Regular expression
A regular expression (regex) is a sequence of characters that define a pattern. Such a pattern is usually used to check if a string matches a pattern, for text parsing or for search/replace operations in text.
Perl had a huge influence on most modern engines today. So modern regular expressions are often called Perl-style. There is also the PCRE library, that implement regular expression pattern matching using the same syntax and semantics as Perl 5.
The regex implementation may not include some features. For example Java does not support recursive patterns. JavaScript supports named capture-groups since ES8. And etc.

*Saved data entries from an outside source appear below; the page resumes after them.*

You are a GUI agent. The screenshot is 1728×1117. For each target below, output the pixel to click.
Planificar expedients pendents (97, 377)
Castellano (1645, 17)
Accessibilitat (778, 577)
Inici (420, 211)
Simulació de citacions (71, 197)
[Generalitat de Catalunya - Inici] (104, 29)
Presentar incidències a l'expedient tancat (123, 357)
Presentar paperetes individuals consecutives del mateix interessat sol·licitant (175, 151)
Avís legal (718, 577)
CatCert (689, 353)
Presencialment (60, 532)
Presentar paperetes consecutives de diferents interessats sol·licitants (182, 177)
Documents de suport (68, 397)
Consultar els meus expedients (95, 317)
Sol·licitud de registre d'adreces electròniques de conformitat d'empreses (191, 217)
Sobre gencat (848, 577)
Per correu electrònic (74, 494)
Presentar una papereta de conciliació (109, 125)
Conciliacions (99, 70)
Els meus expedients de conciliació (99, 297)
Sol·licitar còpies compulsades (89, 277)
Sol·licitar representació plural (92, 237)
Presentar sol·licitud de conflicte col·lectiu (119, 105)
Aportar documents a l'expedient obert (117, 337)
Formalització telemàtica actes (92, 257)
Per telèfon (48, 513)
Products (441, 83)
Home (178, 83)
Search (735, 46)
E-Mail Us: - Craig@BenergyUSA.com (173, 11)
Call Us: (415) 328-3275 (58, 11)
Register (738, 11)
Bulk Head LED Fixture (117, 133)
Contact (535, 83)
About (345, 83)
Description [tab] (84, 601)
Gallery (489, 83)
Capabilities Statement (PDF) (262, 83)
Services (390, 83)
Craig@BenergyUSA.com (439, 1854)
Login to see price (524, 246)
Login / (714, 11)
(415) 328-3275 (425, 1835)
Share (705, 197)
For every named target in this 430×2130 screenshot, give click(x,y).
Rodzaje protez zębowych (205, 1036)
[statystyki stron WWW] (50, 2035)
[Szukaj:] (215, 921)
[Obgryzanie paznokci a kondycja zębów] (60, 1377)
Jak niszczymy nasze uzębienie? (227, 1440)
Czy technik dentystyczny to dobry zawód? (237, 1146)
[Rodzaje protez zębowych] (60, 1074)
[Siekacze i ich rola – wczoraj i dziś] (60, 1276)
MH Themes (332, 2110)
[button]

\b(?<city>[A-Za-z\\s]+),\s(?<state>[A-Z]{2,2}):\s(?<areaCode>[0-9]{3,3})\b
characters
character | description |
---|---|
x | The character x. |
\cx | The control character corresponding to x. |
\\ | The backslash character. |
\t | The tab character ('\u0009'). |
\n | The newline (line feed) character ('\u000A'). |
\r | The carriage-return character ('\u000D'). |
\f | The form-feed character ('\u000C'). |
\a | The alert character ('\u0007'). |
\e | The escape character ('\u001B'). |
\0n | The character with octal value 0n, where n is in the range [0; 7]. |
\0nn | The character with octal value 0nn, where n is in the range [0; 7]. |
\0mnn | The character with octal value 0nn, where m is in the range [0; 3] and n is in the range [0; 7]. |
\xhh | The character with hexadecimal value 0xhh. |
\uhhhh | The character with hexadecimal value 0xhhhh. |
\x{h...h} | The character with hexadecimal value 0xh...h (in java Character.MIN_CODE_POINT <= 0xh...h <= Character.MAX_CODE_POINT) |
character classes
Character class define a set of characters as one unit. Character class is specified in the square brackets. Nesting is allowed.
class example | description |
---|---|
[abc] | A simple class defined as a sequence of characters. For example a,b,c characters. |
[^abc] | Negation. Any character except a, b, or c. |
[a-z] | Range. For example, a through z inclusive. |
[a-d[m-p]] | Union. For example, a through d, or m through p. This is same as [a-dm-p] |
[a-z&&[def]] | Intersection. For example, d, e, or f. This is same as [def] |
[a-z&&[^bc]] [a-z&&[^m-p]] |
Subtraction. First example means a through z, except for b and c. This is same as [ad-z]. Second example means a through z, and not m through p. This is same as [a-lq-z]. |
predefined character classes
- . - any character
- \d - a digit, same as [0-9]
- \D - a non-digit, same as [^0-9]
- \s - a whitespace character, same as [ \t\n\x0B\f\r]
- \S - a non-whitespace character, same as [^\s]
- \w - a word character, same as [a-zA-Z_0-9]
- \W - a non-word character, same as [^\w]
predefined posix character classes
The posix character classes can be used to support Unicode. Some classes in Java have aliases.
- \p{Nd} - digit (Java alias is \p{Digit})
- \p{N} - any kind of numeric character in any script
- \p{L} - letter (for \p{L}\p{Nl} Java alias is \p{Alpha})
- \p{Lu} - uppercase letter (Java alias is \p{Upper})
- \p{Ll} - lowercase letter (Java alias is \p{Lower})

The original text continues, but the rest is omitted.